Consolidated Edison Co. v. City of New Rochelle

140 A.D.2d 125, 532 N.Y.S.2d 521, 1988 N.Y. App. Div. LEXIS 9173
CourtAppellate Division of the Supreme Court of the State of New York
DecidedSeptember 12, 1988
StatusPublished
Cited by4 cases

This text of 140 A.D.2d 125 (Consolidated Edison Co. v. City of New Rochelle) is published on Counsel Stack Legal Research, covering Appellate Division of the Supreme Court of the State of New York primary law. Counsel Stack provides free access to over 12 million legal documents including statutes, case law, regulations, and constitutions.

Bluebook
Consolidated Edison Co. v. City of New Rochelle, 140 A.D.2d 125, 532 N.Y.S.2d 521, 1988 N.Y. App. Div. LEXIS 9173 (N.Y. Ct. App. 1988).

Opinion

OPINION OF THE COURT

Per Curiam.

The question on this appeal is whether the Plumbing and Drainage Code of the defendant City of New Rochelle, in particular sections 17.3.1 and 17.4.1, included in Ordinance 197 which amended the Plumbing and Drainage Code, and, by implication, similar local laws of the intervenors Town of Greenburgh, and the City of White Plains, are invalid, either because the State Legislature, by enactment of Public Service Law § 31 (4), has preempted the field of regulation concerning the new installation of service lines to applicants seeking the provision of gas service to residential buildings on private property, or because the local laws are inconsistent with the State statute.

I

In 1981, the Legislature passed the Home Energy Fair Practices Act (hereinafter HEFPA) pursuant to which Public Service Law §§ 30 through 50 were enacted (L 1981, ch 713). Public Service Law § 31 (4) provides: "the case of any application for service to a building, which is not supplied with * * * gas, a utility corporation or municipality shall be obligated to provide service to such a building, provided however, that the commission may require applicants for service to buildings located in excess of one hundred feet from gas * * * lines to pay or agree in writing to pay material and installation costs relating to the applicant’s proportion of the pipe * * * or other facilities to be installed”.

Stored items
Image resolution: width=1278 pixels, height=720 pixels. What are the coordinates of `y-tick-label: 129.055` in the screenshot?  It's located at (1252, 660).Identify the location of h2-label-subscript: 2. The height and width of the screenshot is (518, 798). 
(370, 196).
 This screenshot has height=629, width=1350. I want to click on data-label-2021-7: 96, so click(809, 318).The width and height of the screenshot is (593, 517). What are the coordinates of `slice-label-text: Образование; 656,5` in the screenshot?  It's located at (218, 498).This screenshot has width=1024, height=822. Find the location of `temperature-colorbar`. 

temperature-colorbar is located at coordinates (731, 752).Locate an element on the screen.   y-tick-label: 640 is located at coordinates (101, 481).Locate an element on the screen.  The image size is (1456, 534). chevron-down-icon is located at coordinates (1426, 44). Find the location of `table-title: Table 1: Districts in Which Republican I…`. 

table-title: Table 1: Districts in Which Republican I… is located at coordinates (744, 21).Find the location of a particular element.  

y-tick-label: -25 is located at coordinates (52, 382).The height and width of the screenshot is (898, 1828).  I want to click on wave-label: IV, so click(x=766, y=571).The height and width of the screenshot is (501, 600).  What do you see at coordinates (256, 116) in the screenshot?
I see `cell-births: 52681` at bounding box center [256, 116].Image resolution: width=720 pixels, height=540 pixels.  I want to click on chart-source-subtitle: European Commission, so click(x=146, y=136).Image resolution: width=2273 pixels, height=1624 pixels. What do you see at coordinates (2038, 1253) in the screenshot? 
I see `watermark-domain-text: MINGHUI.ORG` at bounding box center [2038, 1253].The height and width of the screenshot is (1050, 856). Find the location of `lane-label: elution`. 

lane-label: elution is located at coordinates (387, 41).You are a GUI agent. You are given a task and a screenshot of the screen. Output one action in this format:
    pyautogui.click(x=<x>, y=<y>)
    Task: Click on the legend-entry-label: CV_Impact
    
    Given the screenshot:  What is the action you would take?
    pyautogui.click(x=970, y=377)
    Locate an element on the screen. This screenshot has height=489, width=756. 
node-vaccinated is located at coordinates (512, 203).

• [Work instruction] Write the next part of the court opinion in Consolidated Edison Co. v. City of New Rochelle, picking up after its final sentence. These rows were taken from a separate source and have no connection to the court opinion.

• [Response below]
After a hearing held on May 28, 1986, the Public Service Commission (hereinafter PSC) filed new regulations on June [128]*12810, 1986, effective July 1, 1986, amending 16 NYCRR part 230, pursuant to its jurisdiction and the authority conferred by Public Service Law § 31 (4). The PSC amended the definition of a "service line” to provide that it extend to the first accessible fitting inside the wall of a customer’s building when a meter is located within the building, and if the meter is located outside the building, the service line is deemed to terminate at the outside of the building foundation wall (16 NYCRR 230.1 [b]). The utility’s obligations with respect to applications for new installations for residential service resulted in the promulgation of 16 NYCRR 230.2 and 230.3, and the obligations with respect to the maintenance and replacement of facilities are set forth in 16 NYCRR 230.6.

As a result of the amendment of 16 NYCRR part 230, the plaintiff issued a new tariff which mirrored the regulations and which provided that it would "furnish, place and construct” all new service lines extending to the customer’s building. When it notified architects, engineers, and plumbing and heating contractors that it would perform the new service installations on private property, the defendant City of New Rochelle’s plumbing inspector notified the plaintiff that pursuant to the Plumbing and Drainage Code of the City of New Rochelle §§ 17.3.1 and 17.4.1, service pipe must be installed on private property by a licensed plumber holding a plumbing permit. The plaintiff’s employees who install gas services in the Westchester division are not licensed plumbers. Therefore, the plaintiff commenced the instant action for declaratory relief. The defendants Town of Greenburgh and City of White Plains thereafter were granted leave to intervene based on the fact that they had similar ordinances. It appears that some of these parties refused to issue permits to the plaintiff for the installation of service pipes to customers’ buildings.

The Supreme Court, Westchester County, in denying the plaintiff’s motion for summary judgment, found that the plaintiff did not have the "sole responsibility” for new applications for residential service line installations, based on the fact that neither the Public Service Law or the regulations promulgated pursuant thereto specifically mentioned the word "install” (136 Mise 2d 505). The court ruled that the general law and the regulations did not preempt the local code requirements that licensed plumbers install service piping on private property, and also found that the local codes were consistent with State law. Finally, the court ruled that when the plaintiff [129]*129submitted its tariff, it took upon itself the power to install new service lines beyond the intent and authorization of the PSC.

We disagree with these findings.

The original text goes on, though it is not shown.